Problem to work on: Update the records below by replacing each "Find the location of" with "Locate" and leaving everything else unchanged.

Dataset rows:
☆ ☆ ☆ ☆ ☆ ☆ ☆

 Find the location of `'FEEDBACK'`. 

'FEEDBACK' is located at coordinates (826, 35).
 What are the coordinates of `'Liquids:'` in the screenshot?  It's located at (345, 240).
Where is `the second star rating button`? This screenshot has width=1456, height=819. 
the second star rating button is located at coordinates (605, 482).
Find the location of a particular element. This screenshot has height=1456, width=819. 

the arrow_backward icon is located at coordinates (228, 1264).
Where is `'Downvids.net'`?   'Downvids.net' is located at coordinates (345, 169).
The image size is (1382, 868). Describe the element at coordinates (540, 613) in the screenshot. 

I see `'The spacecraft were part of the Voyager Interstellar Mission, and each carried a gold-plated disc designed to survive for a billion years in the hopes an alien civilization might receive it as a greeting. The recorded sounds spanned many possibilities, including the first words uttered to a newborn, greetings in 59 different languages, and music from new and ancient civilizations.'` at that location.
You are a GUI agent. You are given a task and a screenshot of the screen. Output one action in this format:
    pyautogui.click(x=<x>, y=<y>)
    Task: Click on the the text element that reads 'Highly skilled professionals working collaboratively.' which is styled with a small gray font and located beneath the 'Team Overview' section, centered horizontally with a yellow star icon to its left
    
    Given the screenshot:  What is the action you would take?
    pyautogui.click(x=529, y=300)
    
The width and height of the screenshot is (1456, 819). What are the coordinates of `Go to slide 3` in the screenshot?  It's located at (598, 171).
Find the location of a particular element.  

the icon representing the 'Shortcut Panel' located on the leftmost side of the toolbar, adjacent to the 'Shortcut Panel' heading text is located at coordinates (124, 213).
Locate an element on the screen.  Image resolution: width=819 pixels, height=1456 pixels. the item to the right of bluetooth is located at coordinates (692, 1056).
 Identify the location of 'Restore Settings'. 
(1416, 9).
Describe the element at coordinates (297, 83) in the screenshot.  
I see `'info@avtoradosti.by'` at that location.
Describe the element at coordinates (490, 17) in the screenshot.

☆ ☆ ☆ ☆ ☆ ☆ ☆

Answer for the task:
 Locate `'FEEDBACK'`. 

'FEEDBACK' is located at coordinates (826, 35).
 What are the coordinates of `'Liquids:'` in the screenshot?  It's located at (345, 240).
Where is `the second star rating button`? This screenshot has width=1456, height=819. 
the second star rating button is located at coordinates (605, 482).
Locate a particular element. This screenshot has height=1456, width=819. 

the arrow_backward icon is located at coordinates (228, 1264).
Where is `'Downvids.net'`?   'Downvids.net' is located at coordinates (345, 169).
The image size is (1382, 868). Describe the element at coordinates (540, 613) in the screenshot. 

I see `'The spacecraft were part of the Voyager Interstellar Mission, and each carried a gold-plated disc designed to survive for a billion years in the hopes an alien civilization might receive it as a greeting. The recorded sounds spanned many possibilities, including the first words uttered to a newborn, greetings in 59 different languages, and music from new and ancient civilizations.'` at that location.
You are a GUI agent. You are given a task and a screenshot of the screen. Output one action in this format:
    pyautogui.click(x=<x>, y=<y>)
    Task: Click on the the text element that reads 'Highly skilled professionals working collaboratively.' which is styled with a small gray font and located beneath the 'Team Overview' section, centered horizontally with a yellow star icon to its left
    
    Given the screenshot:  What is the action you would take?
    pyautogui.click(x=529, y=300)
    
The width and height of the screenshot is (1456, 819). What are the coordinates of `Go to slide 3` in the screenshot?  It's located at (598, 171).
Locate a particular element.  

the icon representing the 'Shortcut Panel' located on the leftmost side of the toolbar, adjacent to the 'Shortcut Panel' heading text is located at coordinates (124, 213).
Locate an element on the screen.  Image resolution: width=819 pixels, height=1456 pixels. the item to the right of bluetooth is located at coordinates (692, 1056).
 Identify the location of 'Restore Settings'. 
(1416, 9).
Describe the element at coordinates (297, 83) in the screenshot.  
I see `'info@avtoradosti.by'` at that location.
Describe the element at coordinates (490, 17) in the screenshot.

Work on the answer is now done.